Vorwurf Totschlag: Vermeintlicher Sanitäter vor Gericht

Ein 30-Jähriger soll mit gefälschten Papieren als Notfallsanitäter gearbeitet haben – mit tödlichen Folgen. Nun beginnt in Kleve der Prozess gegen den Mann.

16.07.2026

Der Angeklagte gab sich als Notfallsanitäter aus. (Symbolbild)Jan Woitas/dpa-Zentralbild/ZB

Der Angeklagte gab sich als Notfallsanitäter aus. (Symbolbild)Jan Woitas/dpa-Zentralbild/ZB

© Jan Woitas/dpa-Zentralbild/ZB

Weil er sich mit gefälschten Urkunden als Notfallsanitäter ausgegeben und so für den Tod eines Menschen verantwortlich sein soll, steht ab diesem Donnerstag in Kleve ein 30-Jähriger vor dem Landgericht. Die Staatsanwaltschaft wirft ihm Totschlag sowie gefährliche Körperverletzung und Urkundenfälschung vor. 

Am ersten von fünf angesetzten Prozesstagen sind mehrere Polizeibeamte geladen. Zunächst soll die Anklage verlesen werden. Der zufolge soll der Deutsche bei Bewerbungen gefälschte Dokumente vorgelegt und sich so Jobs als Notfallsanitäter erschlichen haben. 
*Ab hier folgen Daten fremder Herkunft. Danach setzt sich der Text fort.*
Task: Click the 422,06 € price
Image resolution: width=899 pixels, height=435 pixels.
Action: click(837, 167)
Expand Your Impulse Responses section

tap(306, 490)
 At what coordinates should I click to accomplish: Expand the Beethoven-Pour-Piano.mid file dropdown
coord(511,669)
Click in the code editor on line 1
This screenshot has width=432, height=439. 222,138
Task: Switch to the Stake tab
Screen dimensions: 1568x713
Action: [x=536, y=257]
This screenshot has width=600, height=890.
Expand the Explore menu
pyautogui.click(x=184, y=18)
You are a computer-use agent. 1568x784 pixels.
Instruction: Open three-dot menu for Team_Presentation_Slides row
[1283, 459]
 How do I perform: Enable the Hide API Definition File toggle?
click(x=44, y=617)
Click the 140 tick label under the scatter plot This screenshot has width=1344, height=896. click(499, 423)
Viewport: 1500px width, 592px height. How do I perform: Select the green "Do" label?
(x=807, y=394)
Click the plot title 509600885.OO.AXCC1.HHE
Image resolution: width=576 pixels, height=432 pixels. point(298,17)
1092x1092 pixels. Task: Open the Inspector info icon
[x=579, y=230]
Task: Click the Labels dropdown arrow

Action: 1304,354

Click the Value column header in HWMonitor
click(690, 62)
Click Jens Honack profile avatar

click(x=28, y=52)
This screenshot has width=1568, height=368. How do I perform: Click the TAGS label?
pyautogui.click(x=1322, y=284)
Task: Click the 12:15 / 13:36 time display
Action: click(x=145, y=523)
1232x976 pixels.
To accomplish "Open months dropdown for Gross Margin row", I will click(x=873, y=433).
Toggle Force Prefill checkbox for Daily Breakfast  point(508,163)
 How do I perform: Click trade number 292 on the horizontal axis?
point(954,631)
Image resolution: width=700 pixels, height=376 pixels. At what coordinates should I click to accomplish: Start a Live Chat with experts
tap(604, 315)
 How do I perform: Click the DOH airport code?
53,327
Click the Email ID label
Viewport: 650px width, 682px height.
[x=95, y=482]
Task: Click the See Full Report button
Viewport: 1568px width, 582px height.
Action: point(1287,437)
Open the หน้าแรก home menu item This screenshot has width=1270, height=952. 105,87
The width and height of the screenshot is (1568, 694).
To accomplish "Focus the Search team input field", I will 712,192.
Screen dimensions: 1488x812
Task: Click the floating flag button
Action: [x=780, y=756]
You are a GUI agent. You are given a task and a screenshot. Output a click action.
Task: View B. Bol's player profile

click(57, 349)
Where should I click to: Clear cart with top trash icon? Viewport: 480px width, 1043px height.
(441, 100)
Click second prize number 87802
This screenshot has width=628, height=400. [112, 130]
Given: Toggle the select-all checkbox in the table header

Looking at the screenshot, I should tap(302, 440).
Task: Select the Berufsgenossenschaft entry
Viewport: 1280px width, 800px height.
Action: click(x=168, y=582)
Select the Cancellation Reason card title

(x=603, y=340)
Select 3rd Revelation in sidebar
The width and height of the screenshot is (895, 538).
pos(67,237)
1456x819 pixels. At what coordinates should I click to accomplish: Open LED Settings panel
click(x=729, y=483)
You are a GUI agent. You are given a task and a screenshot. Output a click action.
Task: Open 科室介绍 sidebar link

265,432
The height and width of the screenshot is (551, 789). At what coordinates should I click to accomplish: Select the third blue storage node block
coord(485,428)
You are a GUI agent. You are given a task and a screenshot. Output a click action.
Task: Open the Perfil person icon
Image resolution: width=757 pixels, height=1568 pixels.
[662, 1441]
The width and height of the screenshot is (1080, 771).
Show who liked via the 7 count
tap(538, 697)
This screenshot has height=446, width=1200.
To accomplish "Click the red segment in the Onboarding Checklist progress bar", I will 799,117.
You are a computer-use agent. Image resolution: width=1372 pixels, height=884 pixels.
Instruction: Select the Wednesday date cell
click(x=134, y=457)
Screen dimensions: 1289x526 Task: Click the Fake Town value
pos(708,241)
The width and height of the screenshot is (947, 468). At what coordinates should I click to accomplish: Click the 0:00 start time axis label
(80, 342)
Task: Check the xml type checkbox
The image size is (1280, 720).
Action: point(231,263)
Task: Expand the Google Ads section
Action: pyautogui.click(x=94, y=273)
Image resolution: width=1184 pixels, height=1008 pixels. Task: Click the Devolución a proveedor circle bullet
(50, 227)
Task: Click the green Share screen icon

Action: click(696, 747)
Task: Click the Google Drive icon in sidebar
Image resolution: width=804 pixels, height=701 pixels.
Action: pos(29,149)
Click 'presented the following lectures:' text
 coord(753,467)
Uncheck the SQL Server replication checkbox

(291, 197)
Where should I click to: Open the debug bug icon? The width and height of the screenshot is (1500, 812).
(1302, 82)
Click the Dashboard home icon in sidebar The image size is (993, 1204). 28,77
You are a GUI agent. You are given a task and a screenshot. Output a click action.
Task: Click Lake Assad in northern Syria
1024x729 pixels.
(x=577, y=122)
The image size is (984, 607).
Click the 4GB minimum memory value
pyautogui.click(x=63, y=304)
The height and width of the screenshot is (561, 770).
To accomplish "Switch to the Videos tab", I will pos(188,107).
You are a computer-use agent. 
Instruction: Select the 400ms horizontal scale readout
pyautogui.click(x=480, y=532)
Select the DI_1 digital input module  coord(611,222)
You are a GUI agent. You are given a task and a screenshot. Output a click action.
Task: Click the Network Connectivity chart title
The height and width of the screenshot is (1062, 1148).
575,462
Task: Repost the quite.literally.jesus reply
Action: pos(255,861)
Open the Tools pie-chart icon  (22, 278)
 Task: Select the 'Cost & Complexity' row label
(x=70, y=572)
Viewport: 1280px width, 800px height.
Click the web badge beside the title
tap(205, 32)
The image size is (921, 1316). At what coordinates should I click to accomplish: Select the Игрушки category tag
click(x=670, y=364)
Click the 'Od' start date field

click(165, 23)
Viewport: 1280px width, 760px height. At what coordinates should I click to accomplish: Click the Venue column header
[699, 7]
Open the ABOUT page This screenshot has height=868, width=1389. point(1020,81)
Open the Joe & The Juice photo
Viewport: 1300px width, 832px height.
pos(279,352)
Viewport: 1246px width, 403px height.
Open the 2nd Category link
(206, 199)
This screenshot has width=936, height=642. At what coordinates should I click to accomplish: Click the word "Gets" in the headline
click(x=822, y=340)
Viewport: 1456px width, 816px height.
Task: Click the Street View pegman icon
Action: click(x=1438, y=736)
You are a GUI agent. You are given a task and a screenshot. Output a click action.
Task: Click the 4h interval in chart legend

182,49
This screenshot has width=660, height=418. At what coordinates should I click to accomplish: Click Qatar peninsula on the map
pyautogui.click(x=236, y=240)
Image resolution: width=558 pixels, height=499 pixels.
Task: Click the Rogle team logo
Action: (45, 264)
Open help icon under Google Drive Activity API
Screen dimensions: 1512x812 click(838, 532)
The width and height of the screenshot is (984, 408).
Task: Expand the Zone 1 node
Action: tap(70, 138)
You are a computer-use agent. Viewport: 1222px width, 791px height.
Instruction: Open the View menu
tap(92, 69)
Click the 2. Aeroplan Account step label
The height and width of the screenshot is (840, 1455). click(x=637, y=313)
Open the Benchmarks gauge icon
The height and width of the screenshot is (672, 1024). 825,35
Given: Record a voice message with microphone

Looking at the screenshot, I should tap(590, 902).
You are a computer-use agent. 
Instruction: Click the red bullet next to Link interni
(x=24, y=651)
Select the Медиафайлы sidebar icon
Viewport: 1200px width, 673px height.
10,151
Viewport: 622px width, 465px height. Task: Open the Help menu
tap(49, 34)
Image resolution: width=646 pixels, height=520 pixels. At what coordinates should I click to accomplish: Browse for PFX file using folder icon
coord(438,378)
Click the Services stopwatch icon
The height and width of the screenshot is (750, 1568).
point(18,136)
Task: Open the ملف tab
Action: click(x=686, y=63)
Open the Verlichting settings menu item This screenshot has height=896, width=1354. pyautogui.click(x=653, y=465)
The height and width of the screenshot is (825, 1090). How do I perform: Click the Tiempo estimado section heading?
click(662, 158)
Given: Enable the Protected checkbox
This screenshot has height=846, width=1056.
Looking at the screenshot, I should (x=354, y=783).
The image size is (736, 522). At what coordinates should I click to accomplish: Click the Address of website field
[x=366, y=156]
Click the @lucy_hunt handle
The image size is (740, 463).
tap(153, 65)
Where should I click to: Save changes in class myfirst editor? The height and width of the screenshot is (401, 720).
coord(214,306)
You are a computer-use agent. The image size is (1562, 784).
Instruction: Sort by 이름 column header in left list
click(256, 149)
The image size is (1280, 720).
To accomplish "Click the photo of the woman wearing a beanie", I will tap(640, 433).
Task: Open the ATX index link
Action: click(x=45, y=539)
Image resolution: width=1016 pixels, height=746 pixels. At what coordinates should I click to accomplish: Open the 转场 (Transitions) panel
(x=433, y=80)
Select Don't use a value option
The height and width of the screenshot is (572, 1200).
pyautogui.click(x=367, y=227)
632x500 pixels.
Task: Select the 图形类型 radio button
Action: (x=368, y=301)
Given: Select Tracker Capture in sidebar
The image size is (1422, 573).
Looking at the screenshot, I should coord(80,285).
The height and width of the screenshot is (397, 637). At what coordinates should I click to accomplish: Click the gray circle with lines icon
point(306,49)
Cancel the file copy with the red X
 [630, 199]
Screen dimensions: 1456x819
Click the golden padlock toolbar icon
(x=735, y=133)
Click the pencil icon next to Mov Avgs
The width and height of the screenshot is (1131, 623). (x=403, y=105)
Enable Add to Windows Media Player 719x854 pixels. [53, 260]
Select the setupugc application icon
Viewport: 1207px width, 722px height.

Angeklagter soll Notarzt-Behandlung verhindert haben

Nach einem Einsatz in Kamp-Lintfort im August 2025 starb ein schwer Herz- und lungenkranker Patient - nach Überzeugung der Staatsanwaltschaft, weil der vermeintliche Sanitäter ihm die falschen Medikamente gegeben und eine Notarzt-Behandlung verhindert hatte. 

Bereits zuvor soll es bei einem anderen Arbeitgeber in Wermelskirchen zu einer gefährlichen Situation gekommen sein: Laut Staatsanwaltschaft soll der Angeklagte einem Patienten mit Lungenödem eine falsche Infusion gelegt haben. Eine Kollegin hatte das bemerkt und eingegriffen.